§ **QUOTED TEXT**
--- Begin ---
Joseph Ki-Zerbo, ed. 1981, 820 pp.

Unesco General History of Africa Volume 1

Amadou-Mahtar Mbow
Former Director-General of Unesco

For a long time, all kinds of myths and prejudices concealed the true history of Africa from the world at large. African societies were looked upon as societies that could have no history. In spite of important work done by such pioneers as Leo Frobenius, Maurice Delafosse and Arturo Labriola, as early as the first decades of this century, a great many non-African experts could not rid themselves of certain preconceptions and argued that the lack of written sources and documents made it impossible to engage in any scientific study of such societies.
Although the Iliad and Odyssey were rightly regarded as essential sources for the history of ancient Greece, African oral tradition, the collective memory of peoples which holds the thread of many events marking their lives, was rejected as worthless. In writing the history of a large part of Africa, the only sources used were from outside the continent, and the final product gave a picture not so much of the paths actually taken by the African peoples as of those that the authors thought they must have taken. Since the European Middle Ages were often used as a yardstick, modes of production, social relations and political institutions were visualized only by reference to the European past.
In fact, there was a refusal to see Africans as the creators of original cultures which flowered and survived over the centuries in patterns of their own making and which historians are unable to grasp unless they forgo their prejudices and rethink their approach.
Furthermore, the continent of Africa was hardly ever looked upon as a historical entity. On the contrary, emphasis was laid on everything likely to tend credence to the idea that a split had existed, from time immemorial, between a ‘white Africa’ and a ‘black Africa’, each unaware of the other's existence. The Sahara was often presented as an impenetrable space preventing any intermingling of ethnic groups and peoples or any exchange of goods, beliefs, customs and ideas between the societies that had grown up on either side of the desert. Hermetic frontiers were drawn between the civilizations of Ancient Egypt and Nubia and those of the peoples south of the Sahara.
It is true that the history of Africa north of the Sahara has been more closely linked with that of the Mediterranean basin than has the history of sub-Saharan Africa, but it is now widely recognized that the various civilizations of the African continent, for all their differing languages and cultures, represent, to a greater or lesser degree, the historical offshoots of a set of peoples and societies united by bonds centuries old.
--- End ---
§ **INFORMATION SHOWN**
--- Begin ---
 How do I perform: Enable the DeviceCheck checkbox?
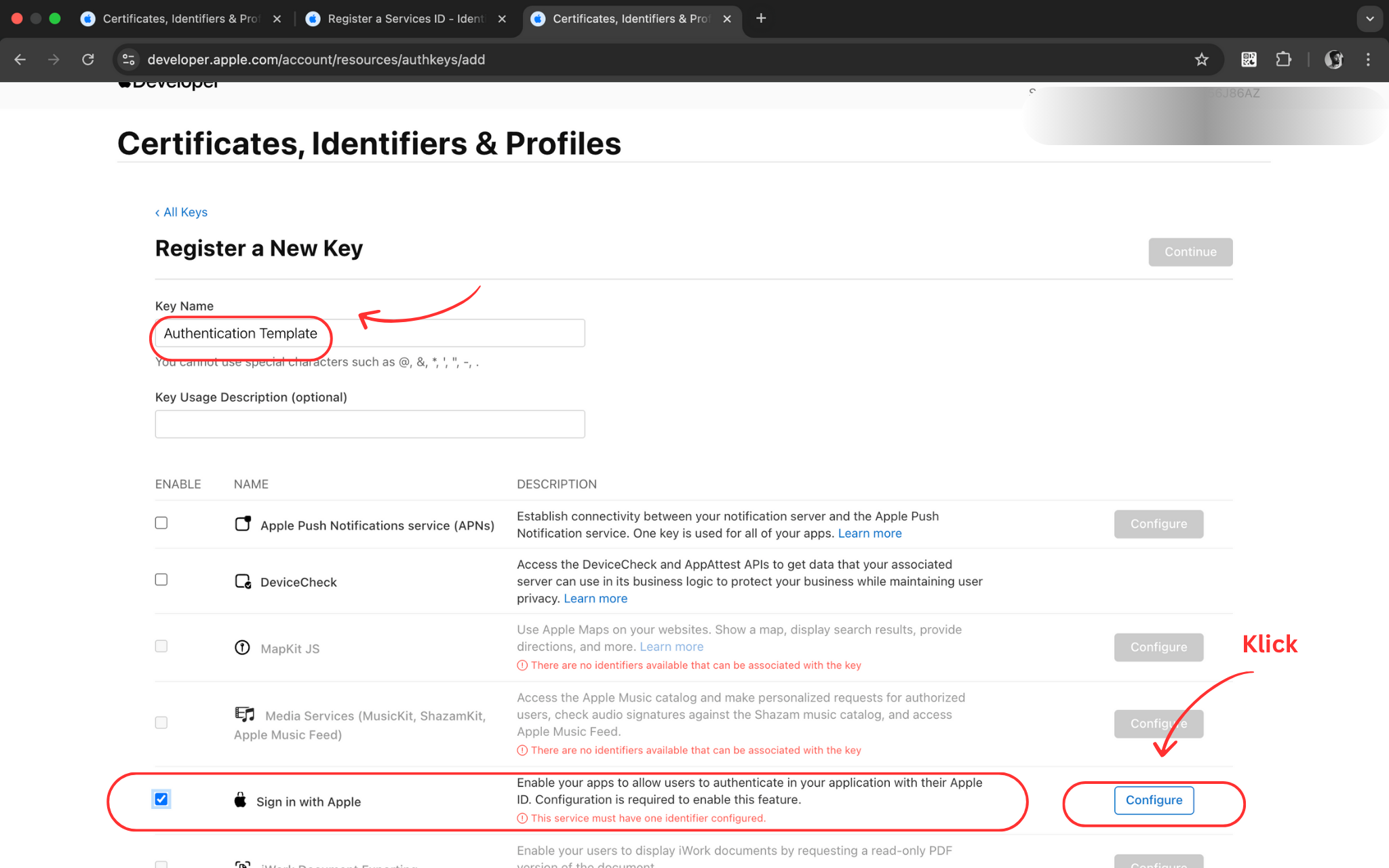click(161, 580)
--- End ---
§ **PROBLEM REQUIREMENTS**
Please answer these questions from the Unesco history text, one answer per line:
(a) Which three pioneers does it name?
(b) What was often used as a yardstick for African modes of production, social relations and political institutions?
(c) How was the Sahara often presented?

§ **PROBLEM SOLUTION**
(a) Leo Frobenius, Maurice Delafosse and Arturo Labriola.
(b) The European Middle Ages.
(c) As an impenetrable space preventing any intermingling of ethnic groups and peoples or any exchange of goods, beliefs, customs and ideas between the societies on either side of the desert.